Another way of viewing this problem is that when you use FIMO to scan a eukaryotic genome you have a significant multiple testing problem. FIMO's default match p-value threshold is 0.0001, and scanning a eukaryotic genome would apply that test billions of times. That means you are going to get hundreds of thousands of matches entirely by chance. These most likely will completely overwhelm the biologically significant matches.

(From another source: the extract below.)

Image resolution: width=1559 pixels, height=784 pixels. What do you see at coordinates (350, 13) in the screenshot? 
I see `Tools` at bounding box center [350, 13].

When scanning something like the mouse genome, for example, you would have to apply a very stringent match, threshold, 1e-10 to reduce the false positive rate to something reasonable.
You can reduce the multiple testing problem somewhat by using the command line version of
FIMO and using a q-value threshold rather than a p-value threshold.
The q-value is similar to a p-value but corrected for multiple testing.
Like a p-value, a q-value of 0.01 or less is a reasonable
threshold for significance. However, to compute q-values,
FIMO has to hold all the matches in memory. When scanning a full genome this can
easily require tens of GB of memory. To avoid causing memory problems,
FIMO limits the number of results it will hold in memory to 100,000.
When using the command line version this can be adjusted using the
--max-stored-scores
option. Each time FIMO reaches the
maximum allowed number of stored scores, it will decrease the p-value threshold
until it has eliminated at least half the scores.
To fix the memory problem, you can use the --text
option. This turns off the
computation of q-values entirely, and directs FIMO to print out each match as it occurs.
You could use this to get a full list at your desired p-value threshold.
However, this does not fix the multiple testing problem. Unless you a set a stringent
p-value threshold the biologically significant matches are going to be overwhelmed
by the matches that are statistically significant due to chance. Note that short
motifs pose a particular problem, because even a perfect match may not be
strongly statistically significant, so that a threshold that is stringent enough
to eliminate the chance matches will end up eliminating all matches.
It might, but only if your definition of "promoter" is shorter than 1000bp.
By default, FIMO uses a p-value threshold of 0.0001, and scans both DNA strands, so that means you will expect about one "match" every five promoters simply by chance, which might be a tolerable false-positive rate (20%), depending on what you intend to do next. The (approximate) formula is: #false-positives/promoter = (2 * promoter length) * p-value threshold.
If your promoters are longer than 1000bp, you would need to decrease the p-value threshold to compensate. For 5000bp promoters, you would need to divide the p-value threshold by five, giving a threshold of 0.00002. The problem is, for some transcription factor motifs, the best possible match to the motif is not significant at this level. Hence the advice to limit FIMO searches with TF motifs to promoter regions no longer than 1000bp.
A more extensive discussion of these multiple testing issues can be found in "How does multiple testing correction work" by W. Noble (Nature Methods 27:1135-9, 2009). The CTCF example in Figure 1 in that paper was generated using FIMO.
Yes, definitely.
If you are using FIMO via the web and select one of the sequence databases provided, FIMO will use a background model based on the base (or residue) frequencies in the sequences you select.
If you run FIMO on the command line, you need to create and provide FIMO with an
appropriate background model background. You can do this with the script
fasta-get-markov
. If your
input sequences are diverse and contain several bases/residues or more,
you can simply run that script on your input sequences to create a background
model. Alternatively, you can create a background model in the same way
from a large set of randomly selected sequence regions. Those sequences should
be biologically similar to the sequences you intend to scan with FIMO.